- _Task brief_
Write out again only the lines between the one with "1253x632 pixels." and the end of the records below, both ends counted, and don't include the pictures.

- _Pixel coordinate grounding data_
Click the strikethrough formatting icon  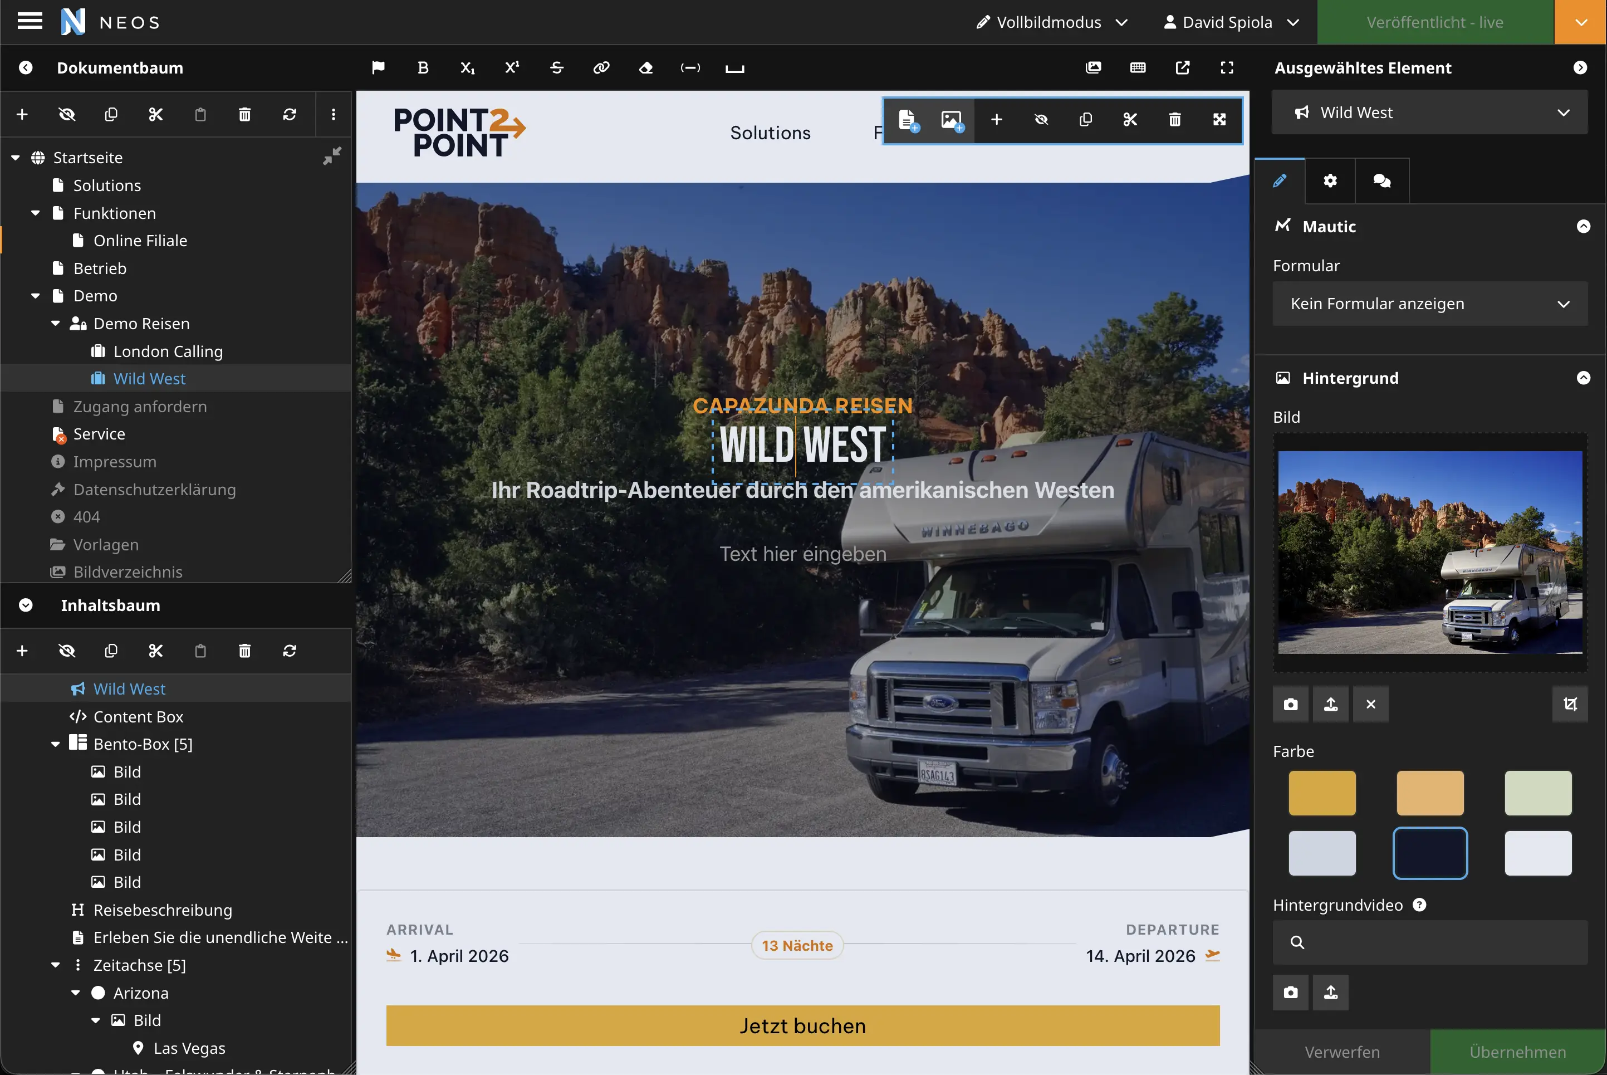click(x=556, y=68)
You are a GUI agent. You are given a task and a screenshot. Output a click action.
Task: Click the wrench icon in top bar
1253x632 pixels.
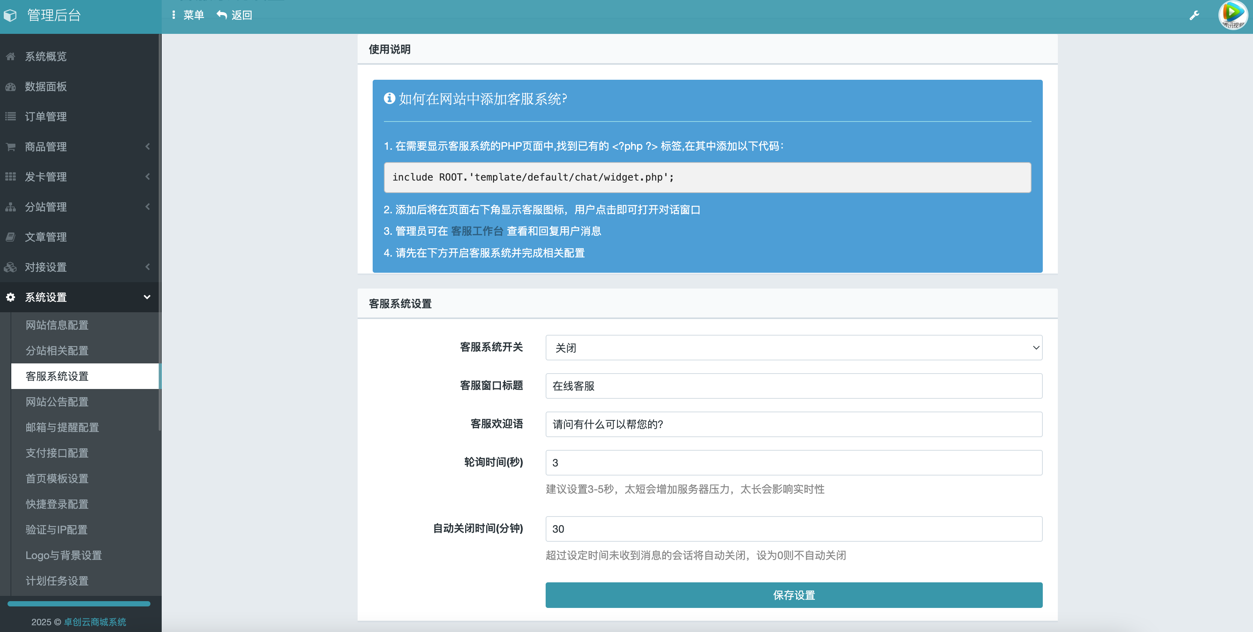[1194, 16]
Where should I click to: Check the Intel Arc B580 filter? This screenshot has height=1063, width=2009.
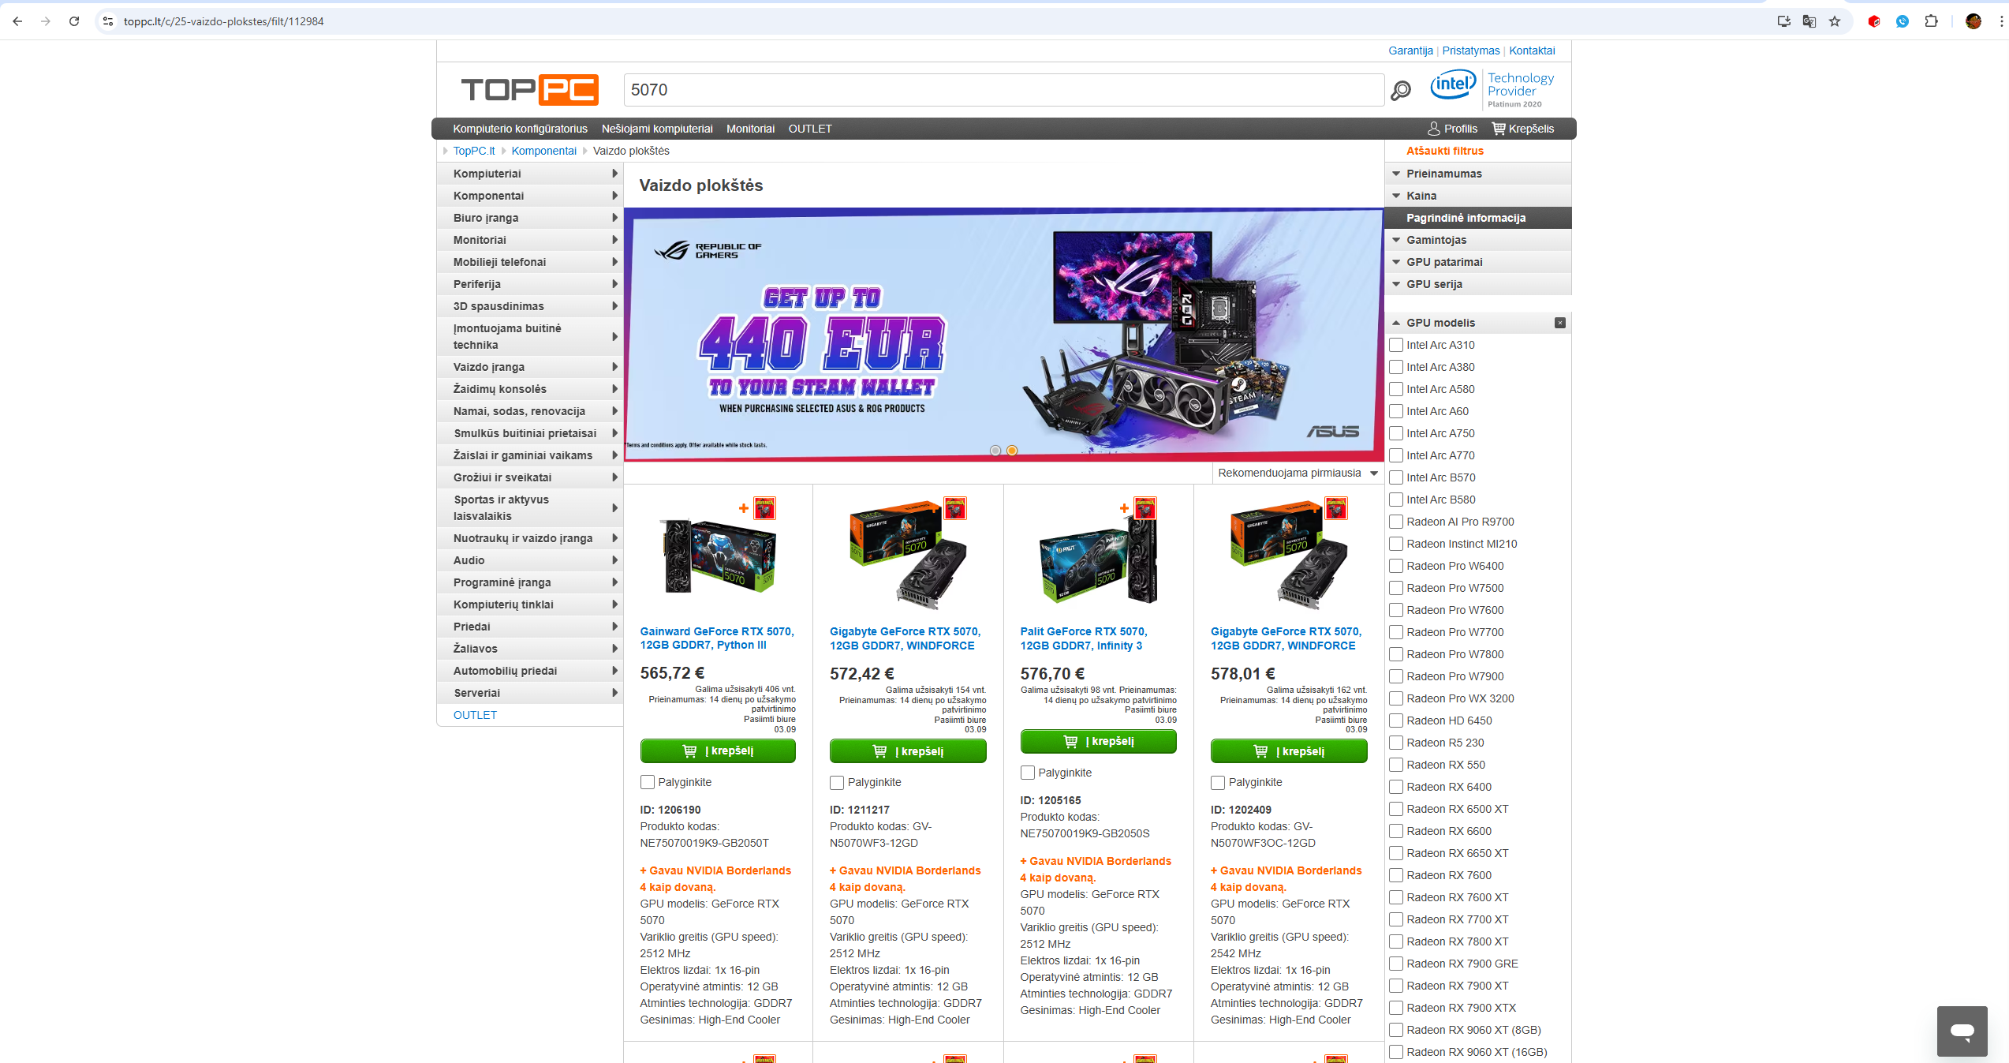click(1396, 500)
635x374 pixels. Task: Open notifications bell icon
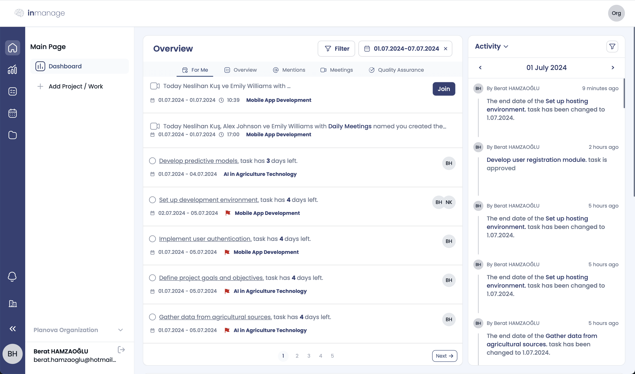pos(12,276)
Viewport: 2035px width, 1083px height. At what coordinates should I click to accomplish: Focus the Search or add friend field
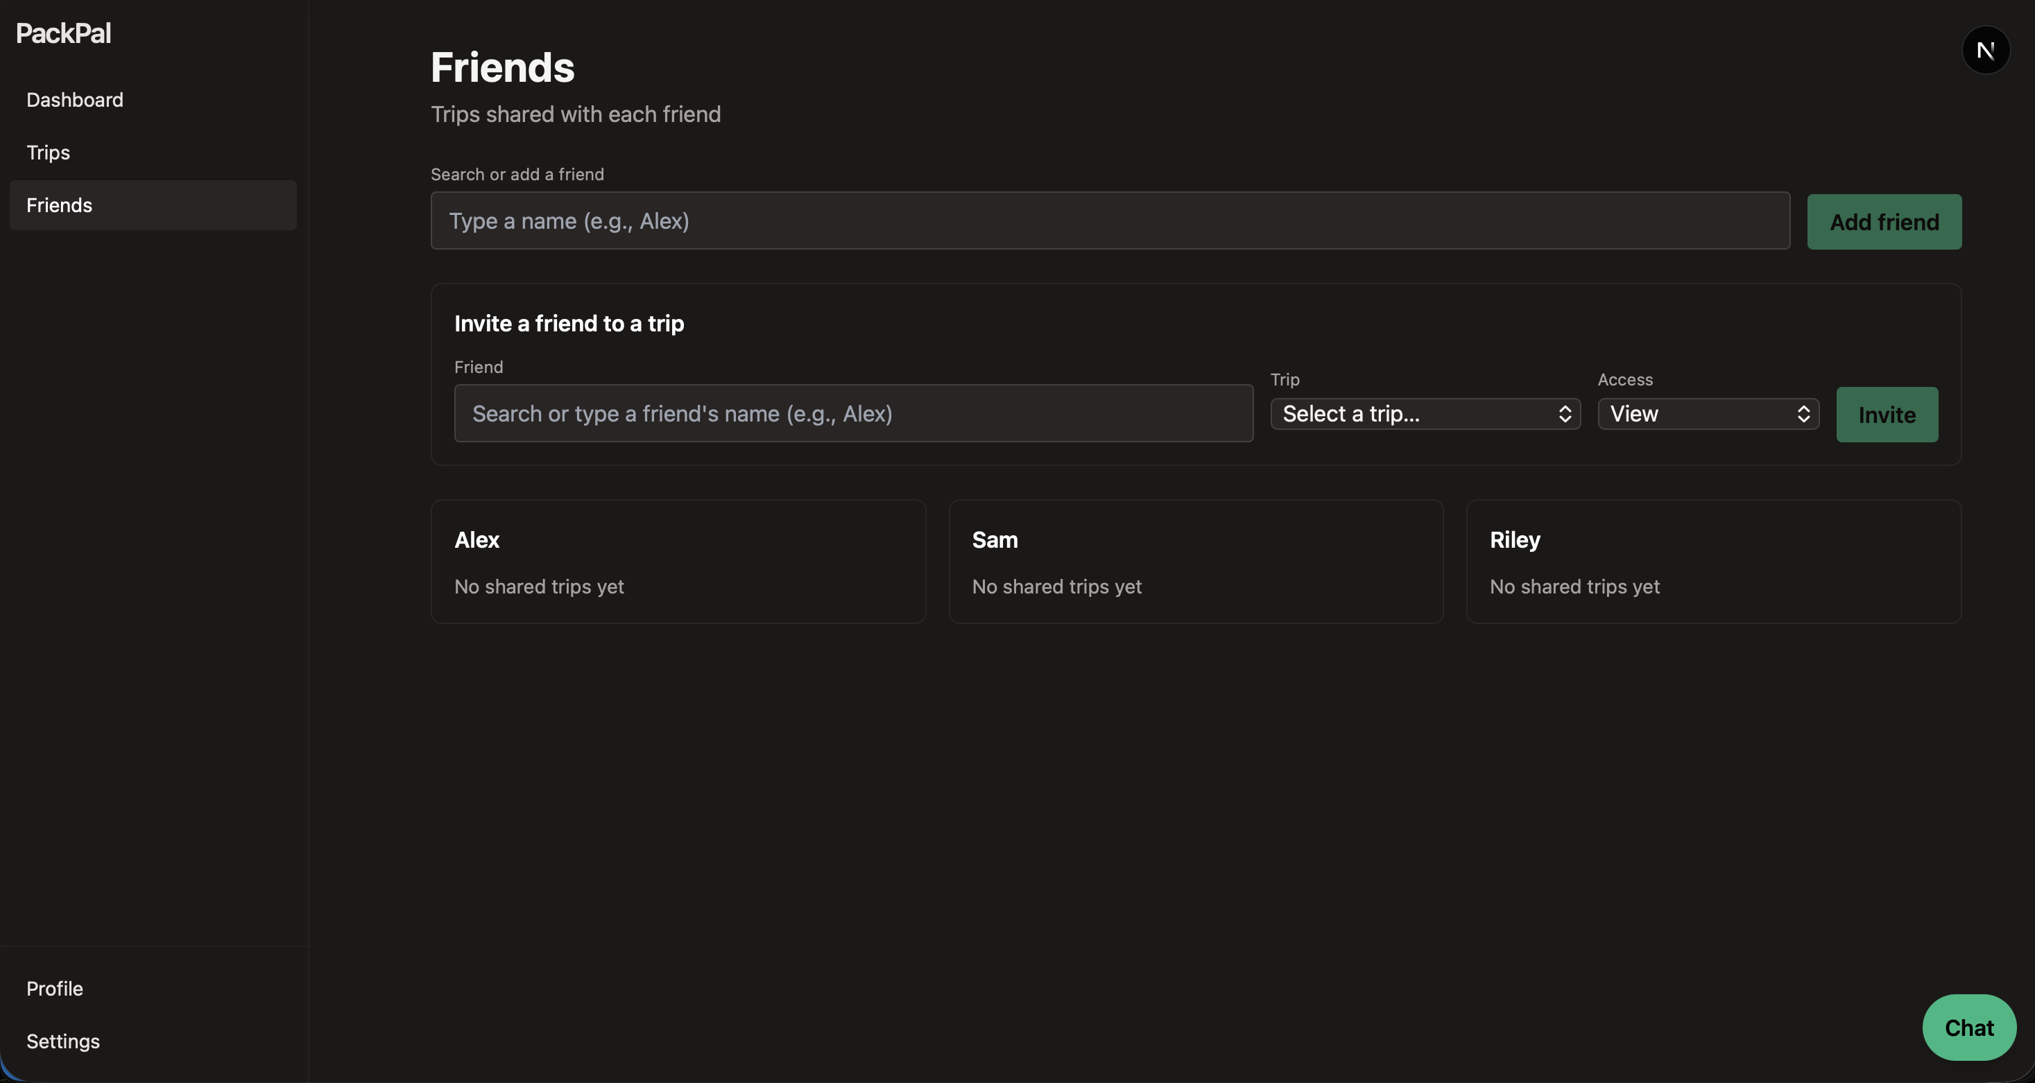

- _Expected output_
1253x632 pixels.
[1194, 16]
Where should I click to: Check the Intel Arc B580 filter? This screenshot has height=1063, width=2009.
click(1396, 500)
635x374 pixels. Task: Open notifications bell icon
pos(12,276)
Viewport: 2035px width, 1083px height. At what coordinates should I click to accomplish: Focus the Search or add friend field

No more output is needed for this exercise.